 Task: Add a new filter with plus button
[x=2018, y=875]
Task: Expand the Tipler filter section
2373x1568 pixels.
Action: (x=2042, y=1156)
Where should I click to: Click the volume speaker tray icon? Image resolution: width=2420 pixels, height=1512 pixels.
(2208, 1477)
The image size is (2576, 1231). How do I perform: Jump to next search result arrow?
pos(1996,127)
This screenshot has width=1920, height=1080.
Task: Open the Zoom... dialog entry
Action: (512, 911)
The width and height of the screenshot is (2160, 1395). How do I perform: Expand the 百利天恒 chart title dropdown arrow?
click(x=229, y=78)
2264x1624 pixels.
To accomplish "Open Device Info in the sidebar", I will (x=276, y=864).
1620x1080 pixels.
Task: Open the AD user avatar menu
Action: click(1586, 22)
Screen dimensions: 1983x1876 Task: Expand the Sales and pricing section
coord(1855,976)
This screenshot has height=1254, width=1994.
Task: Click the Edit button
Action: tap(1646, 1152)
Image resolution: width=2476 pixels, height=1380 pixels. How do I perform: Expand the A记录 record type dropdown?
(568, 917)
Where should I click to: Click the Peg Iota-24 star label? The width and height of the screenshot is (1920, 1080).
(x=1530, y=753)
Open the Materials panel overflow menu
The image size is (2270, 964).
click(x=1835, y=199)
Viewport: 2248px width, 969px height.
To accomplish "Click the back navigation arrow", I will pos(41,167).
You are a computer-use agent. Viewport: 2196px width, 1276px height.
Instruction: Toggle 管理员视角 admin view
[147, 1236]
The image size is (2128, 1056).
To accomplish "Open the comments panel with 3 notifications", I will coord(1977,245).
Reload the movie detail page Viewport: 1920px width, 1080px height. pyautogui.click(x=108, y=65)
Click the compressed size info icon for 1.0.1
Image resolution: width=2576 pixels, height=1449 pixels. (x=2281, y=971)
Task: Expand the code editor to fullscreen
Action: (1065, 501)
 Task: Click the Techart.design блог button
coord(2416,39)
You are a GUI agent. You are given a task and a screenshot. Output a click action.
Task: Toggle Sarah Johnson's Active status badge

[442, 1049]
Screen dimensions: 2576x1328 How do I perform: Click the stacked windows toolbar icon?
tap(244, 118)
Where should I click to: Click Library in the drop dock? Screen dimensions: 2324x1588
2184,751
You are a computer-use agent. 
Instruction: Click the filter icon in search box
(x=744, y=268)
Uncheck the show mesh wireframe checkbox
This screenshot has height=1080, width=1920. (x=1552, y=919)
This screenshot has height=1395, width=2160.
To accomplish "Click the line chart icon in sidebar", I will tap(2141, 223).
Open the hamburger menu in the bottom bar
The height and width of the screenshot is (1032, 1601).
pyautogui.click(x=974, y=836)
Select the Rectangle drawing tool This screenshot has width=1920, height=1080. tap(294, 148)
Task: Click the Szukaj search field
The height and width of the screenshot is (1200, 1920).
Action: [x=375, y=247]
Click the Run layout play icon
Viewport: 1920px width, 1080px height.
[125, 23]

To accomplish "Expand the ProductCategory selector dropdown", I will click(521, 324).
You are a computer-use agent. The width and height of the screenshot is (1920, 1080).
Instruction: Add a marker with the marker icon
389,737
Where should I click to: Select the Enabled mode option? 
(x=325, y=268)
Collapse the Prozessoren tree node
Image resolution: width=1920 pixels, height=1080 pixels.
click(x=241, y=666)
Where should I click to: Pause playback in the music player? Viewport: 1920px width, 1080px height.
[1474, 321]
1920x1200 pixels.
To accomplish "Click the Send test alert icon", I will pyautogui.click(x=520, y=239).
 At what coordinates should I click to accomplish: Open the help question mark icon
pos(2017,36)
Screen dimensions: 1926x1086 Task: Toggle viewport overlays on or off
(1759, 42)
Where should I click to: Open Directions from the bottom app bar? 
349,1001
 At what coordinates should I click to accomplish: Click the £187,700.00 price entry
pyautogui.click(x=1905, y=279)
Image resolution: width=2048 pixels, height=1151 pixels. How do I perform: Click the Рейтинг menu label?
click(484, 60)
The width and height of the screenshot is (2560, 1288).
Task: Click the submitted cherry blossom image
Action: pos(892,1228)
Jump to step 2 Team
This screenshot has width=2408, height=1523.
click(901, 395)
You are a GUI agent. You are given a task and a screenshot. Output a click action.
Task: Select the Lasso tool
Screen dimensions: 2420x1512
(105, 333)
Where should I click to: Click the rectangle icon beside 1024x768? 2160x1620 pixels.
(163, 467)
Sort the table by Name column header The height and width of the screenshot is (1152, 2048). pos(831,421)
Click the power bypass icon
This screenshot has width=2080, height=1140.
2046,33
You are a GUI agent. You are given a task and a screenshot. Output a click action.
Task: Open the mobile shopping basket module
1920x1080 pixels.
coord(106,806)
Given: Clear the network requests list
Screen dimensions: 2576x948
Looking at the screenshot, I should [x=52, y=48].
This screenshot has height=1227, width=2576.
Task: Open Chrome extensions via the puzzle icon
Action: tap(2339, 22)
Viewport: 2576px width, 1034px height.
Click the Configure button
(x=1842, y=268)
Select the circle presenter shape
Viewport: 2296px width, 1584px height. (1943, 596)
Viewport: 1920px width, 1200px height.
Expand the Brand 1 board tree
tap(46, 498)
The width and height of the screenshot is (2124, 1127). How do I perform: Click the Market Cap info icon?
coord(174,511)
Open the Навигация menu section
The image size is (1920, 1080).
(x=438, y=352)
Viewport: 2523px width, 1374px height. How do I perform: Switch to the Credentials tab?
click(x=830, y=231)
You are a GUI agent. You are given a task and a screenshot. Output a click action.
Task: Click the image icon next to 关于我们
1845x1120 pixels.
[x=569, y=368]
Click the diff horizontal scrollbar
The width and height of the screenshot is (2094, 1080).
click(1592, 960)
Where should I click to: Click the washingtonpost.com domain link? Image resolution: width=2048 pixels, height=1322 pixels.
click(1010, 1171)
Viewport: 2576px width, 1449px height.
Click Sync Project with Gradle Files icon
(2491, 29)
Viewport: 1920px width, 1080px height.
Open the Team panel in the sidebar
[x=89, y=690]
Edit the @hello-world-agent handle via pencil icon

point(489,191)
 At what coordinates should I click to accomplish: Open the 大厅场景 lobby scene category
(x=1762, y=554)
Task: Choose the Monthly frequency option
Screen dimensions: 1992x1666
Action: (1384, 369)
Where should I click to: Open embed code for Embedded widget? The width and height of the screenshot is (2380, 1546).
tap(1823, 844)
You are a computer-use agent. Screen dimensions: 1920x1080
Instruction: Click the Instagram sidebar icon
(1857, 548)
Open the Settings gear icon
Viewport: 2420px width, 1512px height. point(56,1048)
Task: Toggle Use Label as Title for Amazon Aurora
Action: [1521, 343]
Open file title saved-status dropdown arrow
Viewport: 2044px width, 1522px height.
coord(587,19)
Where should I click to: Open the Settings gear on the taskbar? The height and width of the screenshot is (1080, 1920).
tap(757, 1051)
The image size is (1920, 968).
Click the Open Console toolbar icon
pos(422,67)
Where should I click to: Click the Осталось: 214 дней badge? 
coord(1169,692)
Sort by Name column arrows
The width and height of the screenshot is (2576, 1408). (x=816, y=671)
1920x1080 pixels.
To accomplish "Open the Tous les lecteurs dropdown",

——————————

- **WHAT NEEDS TO BE DONE**
In this exercise, the data above is to be printed exactly.

- **ANSWER TO THIS PROBLEM**
 Task: Add a new filter with plus button
[x=2018, y=875]
Task: Expand the Tipler filter section
2373x1568 pixels.
Action: (x=2042, y=1156)
Where should I click to: Click the volume speaker tray icon? Image resolution: width=2420 pixels, height=1512 pixels.
(2208, 1477)
The image size is (2576, 1231). How do I perform: Jump to next search result arrow?
pos(1996,127)
This screenshot has width=1920, height=1080.
Task: Open the Zoom... dialog entry
Action: (512, 911)
The width and height of the screenshot is (2160, 1395). How do I perform: Expand the 百利天恒 chart title dropdown arrow?
click(x=229, y=78)
2264x1624 pixels.
To accomplish "Open Device Info in the sidebar", I will (x=276, y=864).
1620x1080 pixels.
Task: Open the AD user avatar menu
Action: click(1586, 22)
Screen dimensions: 1983x1876 Task: Expand the Sales and pricing section
coord(1855,976)
This screenshot has height=1254, width=1994.
Task: Click the Edit button
Action: tap(1646, 1152)
Image resolution: width=2476 pixels, height=1380 pixels. How do I perform: Expand the A记录 record type dropdown?
(568, 917)
Where should I click to: Click the Peg Iota-24 star label? The width and height of the screenshot is (1920, 1080).
(x=1530, y=753)
Open the Materials panel overflow menu
The image size is (2270, 964).
click(x=1835, y=199)
Viewport: 2248px width, 969px height.
To accomplish "Click the back navigation arrow", I will pos(41,167).
You are a computer-use agent. Viewport: 2196px width, 1276px height.
Instruction: Toggle 管理员视角 admin view
[147, 1236]
The image size is (2128, 1056).
To accomplish "Open the comments panel with 3 notifications", I will coord(1977,245).
Reload the movie detail page Viewport: 1920px width, 1080px height. pyautogui.click(x=108, y=65)
Click the compressed size info icon for 1.0.1
Image resolution: width=2576 pixels, height=1449 pixels. (x=2281, y=971)
Task: Expand the code editor to fullscreen
Action: (1065, 501)
 Task: Click the Techart.design блог button
coord(2416,39)
You are a GUI agent. You are given a task and a screenshot. Output a click action.
Task: Toggle Sarah Johnson's Active status badge

[442, 1049]
Screen dimensions: 2576x1328 How do I perform: Click the stacked windows toolbar icon?
tap(244, 118)
Where should I click to: Click Library in the drop dock? Screen dimensions: 2324x1588
2184,751
You are a computer-use agent. 
Instruction: Click the filter icon in search box
(x=744, y=268)
Uncheck the show mesh wireframe checkbox
This screenshot has height=1080, width=1920. (x=1552, y=919)
This screenshot has height=1395, width=2160.
To accomplish "Click the line chart icon in sidebar", I will tap(2141, 223).
Open the hamburger menu in the bottom bar
The height and width of the screenshot is (1032, 1601).
pyautogui.click(x=974, y=836)
Select the Rectangle drawing tool This screenshot has width=1920, height=1080. tap(294, 148)
Task: Click the Szukaj search field
The height and width of the screenshot is (1200, 1920).
Action: [x=375, y=247]
Click the Run layout play icon
Viewport: 1920px width, 1080px height.
[125, 23]

To accomplish "Expand the ProductCategory selector dropdown", I will click(521, 324).
You are a computer-use agent. The width and height of the screenshot is (1920, 1080).
Instruction: Add a marker with the marker icon
389,737
Where should I click to: Select the Enabled mode option? 
(x=325, y=268)
Collapse the Prozessoren tree node
Image resolution: width=1920 pixels, height=1080 pixels.
click(x=241, y=666)
Where should I click to: Pause playback in the music player? Viewport: 1920px width, 1080px height.
[1474, 321]
1920x1200 pixels.
To accomplish "Click the Send test alert icon", I will pyautogui.click(x=520, y=239).
 At what coordinates should I click to accomplish: Open the help question mark icon
pos(2017,36)
Screen dimensions: 1926x1086 Task: Toggle viewport overlays on or off
(1759, 42)
Where should I click to: Open Directions from the bottom app bar? 
349,1001
 At what coordinates should I click to accomplish: Click the £187,700.00 price entry
pyautogui.click(x=1905, y=279)
Image resolution: width=2048 pixels, height=1151 pixels. How do I perform: Click the Рейтинг menu label?
click(484, 60)
The width and height of the screenshot is (2560, 1288).
Task: Click the submitted cherry blossom image
Action: pos(892,1228)
Jump to step 2 Team
This screenshot has width=2408, height=1523.
click(901, 395)
You are a GUI agent. You are given a task and a screenshot. Output a click action.
Task: Select the Lasso tool
Screen dimensions: 2420x1512
(105, 333)
Where should I click to: Click the rectangle icon beside 1024x768? 2160x1620 pixels.
(163, 467)
Sort the table by Name column header The height and width of the screenshot is (1152, 2048). pos(831,421)
Click the power bypass icon
This screenshot has width=2080, height=1140.
2046,33
You are a GUI agent. You are given a task and a screenshot. Output a click action.
Task: Open the mobile shopping basket module
1920x1080 pixels.
coord(106,806)
Given: Clear the network requests list
Screen dimensions: 2576x948
Looking at the screenshot, I should [x=52, y=48].
This screenshot has height=1227, width=2576.
Task: Open Chrome extensions via the puzzle icon
Action: tap(2339, 22)
Viewport: 2576px width, 1034px height.
Click the Configure button
(x=1842, y=268)
Select the circle presenter shape
Viewport: 2296px width, 1584px height. (1943, 596)
Viewport: 1920px width, 1200px height.
Expand the Brand 1 board tree
tap(46, 498)
The width and height of the screenshot is (2124, 1127). How do I perform: Click the Market Cap info icon?
coord(174,511)
Open the Навигация menu section
The image size is (1920, 1080).
(x=438, y=352)
Viewport: 2523px width, 1374px height. How do I perform: Switch to the Credentials tab?
click(x=830, y=231)
You are a GUI agent. You are given a task and a screenshot. Output a click action.
Task: Click the image icon next to 关于我们
1845x1120 pixels.
[x=569, y=368]
Click the diff horizontal scrollbar
The width and height of the screenshot is (2094, 1080).
click(1592, 960)
Where should I click to: Click the washingtonpost.com domain link? Image resolution: width=2048 pixels, height=1322 pixels.
click(1010, 1171)
Viewport: 2576px width, 1449px height.
Click Sync Project with Gradle Files icon
(2491, 29)
Viewport: 1920px width, 1080px height.
Open the Team panel in the sidebar
[x=89, y=690]
Edit the @hello-world-agent handle via pencil icon

point(489,191)
 At what coordinates should I click to accomplish: Open the 大厅场景 lobby scene category
(x=1762, y=554)
Task: Choose the Monthly frequency option
Screen dimensions: 1992x1666
Action: (1384, 369)
Where should I click to: Open embed code for Embedded widget? The width and height of the screenshot is (2380, 1546).
tap(1823, 844)
You are a computer-use agent. Screen dimensions: 1920x1080
Instruction: Click the Instagram sidebar icon
(1857, 548)
Open the Settings gear icon
Viewport: 2420px width, 1512px height. point(56,1048)
Task: Toggle Use Label as Title for Amazon Aurora
Action: [1521, 343]
Open file title saved-status dropdown arrow
Viewport: 2044px width, 1522px height.
coord(587,19)
Where should I click to: Open the Settings gear on the taskbar? The height and width of the screenshot is (1080, 1920).
tap(757, 1051)
The image size is (1920, 968).
Click the Open Console toolbar icon
pos(422,67)
Where should I click to: Click the Осталось: 214 дней badge? 
coord(1169,692)
Sort by Name column arrows
The width and height of the screenshot is (2576, 1408). (x=816, y=671)
1920x1080 pixels.
To accomplish "Open the Tous les lecteurs dropdown",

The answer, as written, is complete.